Tuesday of this week felt special for two reasons: the swaths of green clothing on campus because of St. Patrick’s Day and, more importantly, royal comedy show “DUKES” performed in Finney Chapel. Made up of SNL’s Jane Wickline (‘21) and Liva Pierce, the show centers around the duo’s plan to become kings through mischievous (poison-centric) plans to kill the current king and succeed him. Jane and Liva grapple with their impossible dream of grandeur, as well as the emptiness in their mid-20s hearts, filling it with women, gossip, and a crystal goose.
I’m not someone who makes it a point to keep up with SNL, but I’m certainly no stranger to Wickline’s sketches, both because I love to note successful Oberlin alums and I think she’s very good. Wickline has received some backlash online, though, from people who don’t particularly enjoy her sketches or her delivery. Seeing DUKES, it was pretty clear to me that the people hating on Wickline are simply not the best audience for her–Oberlin students are. Told through bursts of song, the sketches in DUKES are perfect for an audience of almost entirely queer 18–22-year-olds. Sketches balance the ups and downs of college and post-college life, toeing the line between comedic and vulnerable.

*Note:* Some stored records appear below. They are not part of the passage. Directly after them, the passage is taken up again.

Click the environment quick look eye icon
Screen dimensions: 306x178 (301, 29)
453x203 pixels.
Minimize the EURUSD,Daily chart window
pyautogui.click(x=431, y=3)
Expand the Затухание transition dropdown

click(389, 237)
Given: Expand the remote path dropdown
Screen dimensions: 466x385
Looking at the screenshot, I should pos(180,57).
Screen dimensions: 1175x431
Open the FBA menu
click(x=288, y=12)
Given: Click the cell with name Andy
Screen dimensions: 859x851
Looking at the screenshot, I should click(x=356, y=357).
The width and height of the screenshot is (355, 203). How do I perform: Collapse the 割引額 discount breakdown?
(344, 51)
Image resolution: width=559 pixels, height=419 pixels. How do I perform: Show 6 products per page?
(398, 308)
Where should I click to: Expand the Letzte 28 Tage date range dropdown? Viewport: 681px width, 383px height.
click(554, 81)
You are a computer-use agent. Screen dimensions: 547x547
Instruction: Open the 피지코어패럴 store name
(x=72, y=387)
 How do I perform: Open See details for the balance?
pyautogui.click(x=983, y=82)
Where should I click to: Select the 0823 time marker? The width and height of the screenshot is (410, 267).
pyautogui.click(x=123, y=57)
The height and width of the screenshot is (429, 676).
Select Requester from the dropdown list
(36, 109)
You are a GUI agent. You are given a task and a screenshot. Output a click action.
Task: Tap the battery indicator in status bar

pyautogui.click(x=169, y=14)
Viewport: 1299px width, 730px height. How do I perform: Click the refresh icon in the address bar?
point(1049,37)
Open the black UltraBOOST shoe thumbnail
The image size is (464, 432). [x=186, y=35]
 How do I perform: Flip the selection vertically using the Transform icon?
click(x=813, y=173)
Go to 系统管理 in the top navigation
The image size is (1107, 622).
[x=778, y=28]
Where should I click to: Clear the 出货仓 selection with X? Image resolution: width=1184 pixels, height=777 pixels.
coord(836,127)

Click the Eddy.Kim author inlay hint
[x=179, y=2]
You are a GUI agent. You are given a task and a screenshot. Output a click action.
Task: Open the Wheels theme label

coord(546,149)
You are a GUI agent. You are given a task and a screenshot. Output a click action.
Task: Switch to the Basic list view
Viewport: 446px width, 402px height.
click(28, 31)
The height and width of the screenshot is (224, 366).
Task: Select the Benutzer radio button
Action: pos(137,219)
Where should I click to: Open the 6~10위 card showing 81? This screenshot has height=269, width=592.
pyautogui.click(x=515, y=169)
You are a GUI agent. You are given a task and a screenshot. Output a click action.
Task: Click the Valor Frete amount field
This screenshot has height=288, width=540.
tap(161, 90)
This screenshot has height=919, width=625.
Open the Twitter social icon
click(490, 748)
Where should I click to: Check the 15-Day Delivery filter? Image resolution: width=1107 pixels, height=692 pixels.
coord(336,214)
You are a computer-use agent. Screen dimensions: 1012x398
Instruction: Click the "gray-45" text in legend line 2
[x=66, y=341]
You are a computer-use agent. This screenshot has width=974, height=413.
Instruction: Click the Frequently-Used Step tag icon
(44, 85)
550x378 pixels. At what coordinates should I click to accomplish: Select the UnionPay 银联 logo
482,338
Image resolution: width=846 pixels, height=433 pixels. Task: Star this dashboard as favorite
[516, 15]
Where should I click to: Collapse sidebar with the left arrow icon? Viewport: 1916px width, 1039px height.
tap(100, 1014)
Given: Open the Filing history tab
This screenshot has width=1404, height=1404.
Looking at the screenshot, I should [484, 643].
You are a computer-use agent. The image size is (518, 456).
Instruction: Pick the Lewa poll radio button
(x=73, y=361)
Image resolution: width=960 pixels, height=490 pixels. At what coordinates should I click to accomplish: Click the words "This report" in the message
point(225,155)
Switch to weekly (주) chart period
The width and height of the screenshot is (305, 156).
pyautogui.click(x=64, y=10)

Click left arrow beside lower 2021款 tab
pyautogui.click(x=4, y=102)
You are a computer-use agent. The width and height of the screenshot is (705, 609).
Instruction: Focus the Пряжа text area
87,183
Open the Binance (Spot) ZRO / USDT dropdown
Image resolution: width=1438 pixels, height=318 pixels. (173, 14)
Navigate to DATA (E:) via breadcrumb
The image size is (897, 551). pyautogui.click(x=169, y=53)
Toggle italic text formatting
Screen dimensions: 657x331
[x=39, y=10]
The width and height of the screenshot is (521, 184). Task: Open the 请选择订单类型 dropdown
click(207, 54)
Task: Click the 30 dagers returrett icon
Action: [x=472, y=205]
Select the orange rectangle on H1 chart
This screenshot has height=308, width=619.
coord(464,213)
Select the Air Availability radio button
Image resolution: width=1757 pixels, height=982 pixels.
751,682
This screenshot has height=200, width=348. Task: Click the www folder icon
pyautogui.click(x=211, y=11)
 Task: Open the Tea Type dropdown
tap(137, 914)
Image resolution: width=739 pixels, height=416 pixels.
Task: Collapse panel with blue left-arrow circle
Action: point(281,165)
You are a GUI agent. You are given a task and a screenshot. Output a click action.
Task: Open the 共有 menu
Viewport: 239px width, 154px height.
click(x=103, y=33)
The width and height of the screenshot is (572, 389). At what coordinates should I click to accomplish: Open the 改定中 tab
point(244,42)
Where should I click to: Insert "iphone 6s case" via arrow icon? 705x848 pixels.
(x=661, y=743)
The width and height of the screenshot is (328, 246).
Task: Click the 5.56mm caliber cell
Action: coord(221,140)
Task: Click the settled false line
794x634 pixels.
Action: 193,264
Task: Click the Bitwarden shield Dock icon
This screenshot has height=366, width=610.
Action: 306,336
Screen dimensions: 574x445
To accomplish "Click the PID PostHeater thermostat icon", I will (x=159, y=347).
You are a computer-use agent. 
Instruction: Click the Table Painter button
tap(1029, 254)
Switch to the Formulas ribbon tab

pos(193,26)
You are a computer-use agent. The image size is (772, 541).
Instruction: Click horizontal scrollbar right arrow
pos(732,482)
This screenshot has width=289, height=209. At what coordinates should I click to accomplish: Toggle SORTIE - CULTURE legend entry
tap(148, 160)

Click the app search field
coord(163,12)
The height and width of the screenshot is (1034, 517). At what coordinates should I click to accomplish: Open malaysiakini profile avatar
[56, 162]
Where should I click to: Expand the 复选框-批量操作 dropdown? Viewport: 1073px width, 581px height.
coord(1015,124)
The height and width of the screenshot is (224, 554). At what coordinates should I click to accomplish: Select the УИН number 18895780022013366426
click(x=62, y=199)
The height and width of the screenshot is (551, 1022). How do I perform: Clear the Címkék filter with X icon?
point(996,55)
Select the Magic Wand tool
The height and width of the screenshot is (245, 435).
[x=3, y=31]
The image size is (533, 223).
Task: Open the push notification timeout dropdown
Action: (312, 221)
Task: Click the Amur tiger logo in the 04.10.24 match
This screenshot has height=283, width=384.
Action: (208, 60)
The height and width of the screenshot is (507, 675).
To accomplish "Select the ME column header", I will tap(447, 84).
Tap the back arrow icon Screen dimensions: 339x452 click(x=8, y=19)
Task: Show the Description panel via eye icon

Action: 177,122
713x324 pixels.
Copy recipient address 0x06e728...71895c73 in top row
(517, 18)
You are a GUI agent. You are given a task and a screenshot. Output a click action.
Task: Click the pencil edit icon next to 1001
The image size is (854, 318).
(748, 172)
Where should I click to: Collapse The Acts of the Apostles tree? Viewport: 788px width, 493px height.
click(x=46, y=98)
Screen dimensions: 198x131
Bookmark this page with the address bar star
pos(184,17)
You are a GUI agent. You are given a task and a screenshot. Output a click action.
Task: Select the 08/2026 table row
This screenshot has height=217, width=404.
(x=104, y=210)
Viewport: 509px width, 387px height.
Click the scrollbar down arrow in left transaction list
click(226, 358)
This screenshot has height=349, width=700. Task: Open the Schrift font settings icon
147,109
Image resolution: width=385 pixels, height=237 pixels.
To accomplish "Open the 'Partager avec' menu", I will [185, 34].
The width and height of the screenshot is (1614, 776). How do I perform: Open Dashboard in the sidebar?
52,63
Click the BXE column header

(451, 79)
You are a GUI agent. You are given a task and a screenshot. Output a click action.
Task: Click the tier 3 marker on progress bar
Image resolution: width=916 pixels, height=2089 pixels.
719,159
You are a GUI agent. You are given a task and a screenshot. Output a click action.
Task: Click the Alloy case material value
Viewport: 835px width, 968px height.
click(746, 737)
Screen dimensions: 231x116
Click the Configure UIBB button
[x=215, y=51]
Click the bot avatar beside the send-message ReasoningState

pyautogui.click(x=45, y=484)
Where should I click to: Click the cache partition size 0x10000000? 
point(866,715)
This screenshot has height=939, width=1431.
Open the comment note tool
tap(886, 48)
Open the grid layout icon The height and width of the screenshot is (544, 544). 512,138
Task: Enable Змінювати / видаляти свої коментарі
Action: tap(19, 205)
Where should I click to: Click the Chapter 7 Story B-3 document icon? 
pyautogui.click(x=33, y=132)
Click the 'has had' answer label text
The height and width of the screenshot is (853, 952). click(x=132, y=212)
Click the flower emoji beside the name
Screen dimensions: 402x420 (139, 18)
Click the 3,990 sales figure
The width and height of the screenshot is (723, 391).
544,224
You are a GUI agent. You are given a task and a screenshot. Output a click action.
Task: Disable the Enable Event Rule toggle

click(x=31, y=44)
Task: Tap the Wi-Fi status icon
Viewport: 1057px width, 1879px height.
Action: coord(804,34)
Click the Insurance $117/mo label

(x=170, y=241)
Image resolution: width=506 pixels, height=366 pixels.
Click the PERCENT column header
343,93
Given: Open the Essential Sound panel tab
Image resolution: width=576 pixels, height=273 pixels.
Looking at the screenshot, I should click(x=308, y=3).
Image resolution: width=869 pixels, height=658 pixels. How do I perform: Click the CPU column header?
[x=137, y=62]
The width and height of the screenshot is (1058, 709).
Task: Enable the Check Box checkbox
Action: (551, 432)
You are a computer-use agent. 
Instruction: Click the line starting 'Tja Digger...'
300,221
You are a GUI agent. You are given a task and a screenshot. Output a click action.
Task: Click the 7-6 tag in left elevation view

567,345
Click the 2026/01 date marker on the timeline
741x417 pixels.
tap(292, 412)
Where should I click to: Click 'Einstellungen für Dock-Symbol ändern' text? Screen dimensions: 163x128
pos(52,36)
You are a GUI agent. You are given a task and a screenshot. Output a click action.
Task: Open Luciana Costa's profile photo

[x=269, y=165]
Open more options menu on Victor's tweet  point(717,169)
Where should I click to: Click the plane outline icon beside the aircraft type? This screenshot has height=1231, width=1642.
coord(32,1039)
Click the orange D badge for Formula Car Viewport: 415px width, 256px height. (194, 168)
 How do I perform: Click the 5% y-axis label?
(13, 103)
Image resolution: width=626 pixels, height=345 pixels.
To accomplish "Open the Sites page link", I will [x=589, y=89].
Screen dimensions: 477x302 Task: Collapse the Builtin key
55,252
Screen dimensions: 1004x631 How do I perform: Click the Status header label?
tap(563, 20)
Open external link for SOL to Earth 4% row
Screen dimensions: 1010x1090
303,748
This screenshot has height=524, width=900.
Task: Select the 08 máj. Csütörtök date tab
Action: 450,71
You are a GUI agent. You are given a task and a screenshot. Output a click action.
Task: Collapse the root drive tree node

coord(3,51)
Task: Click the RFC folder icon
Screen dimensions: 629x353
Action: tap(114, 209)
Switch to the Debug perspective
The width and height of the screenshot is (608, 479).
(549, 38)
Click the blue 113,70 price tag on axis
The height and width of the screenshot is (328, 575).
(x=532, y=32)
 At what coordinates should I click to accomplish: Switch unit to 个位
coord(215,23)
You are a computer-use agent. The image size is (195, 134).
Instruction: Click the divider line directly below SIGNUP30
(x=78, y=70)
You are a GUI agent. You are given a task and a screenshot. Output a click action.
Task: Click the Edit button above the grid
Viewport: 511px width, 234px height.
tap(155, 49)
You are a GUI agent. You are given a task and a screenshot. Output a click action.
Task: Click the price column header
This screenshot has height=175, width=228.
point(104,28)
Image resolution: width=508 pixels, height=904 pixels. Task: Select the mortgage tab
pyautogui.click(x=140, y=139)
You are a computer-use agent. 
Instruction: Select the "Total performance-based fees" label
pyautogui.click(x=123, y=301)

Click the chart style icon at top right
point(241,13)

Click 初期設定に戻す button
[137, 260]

An early song in the show is about Jane and Liva’s great enjoyment of gossip, something near and dear to my heart as well. In your early twenties, every day can feel like a monotonous uphill hike with the only end in sight being a 9-to-5 job. Just when all hope seems lost and you have five papers due at 11:59PM, you’ll get a text from your friend: i’m not supposed to tell you this but…. For a moment, you remember why you love being in college with 3,000 people your age just outside your door. It’s what keeps life interesting.
Speaking of interesting, a later sketch shows Liva hooking up with Jane’s questionably monogamous girlfriend. Jane, an uninterested cuck, makes note of Liva’s framed posters and extensive book collection. This sketch especially speaks to Oberlin dating culture in a number of ways. For one, the sketch focuses on the strange-yet-nice dynamics of queer friendship, an unavoidable at this school. Your best friend and girlfriend all in the same friend group? More common than you might think. Entering a multi-faceted polyamorous relationship? Perhaps even more. This particular unfocused-cuck-and-best-friend-situation, however, is much more specific to Jane and Liva.
My personal favorite song in the show would have to be the fireman song, where Jane and Liva take up new careers as firefighters after their girlfriends (yes, the same girlfriend from the cuck song and Liva’s new MILF girlfriend) burn to death in a pizza oven while the four are on a double date. Quite nobly, the two friends and former dukes devote their lives to fighting fires to save beautiful women–10s first, of course.
A few other moments to note were shoutouts to Oberlin businesses and jazz parties from Wickline’s treasured time here. In all, DUKES is an explicit, tumultuous, strange and yet very real musical adventure through the minds of two queer young adults. What better audience than Oberlin?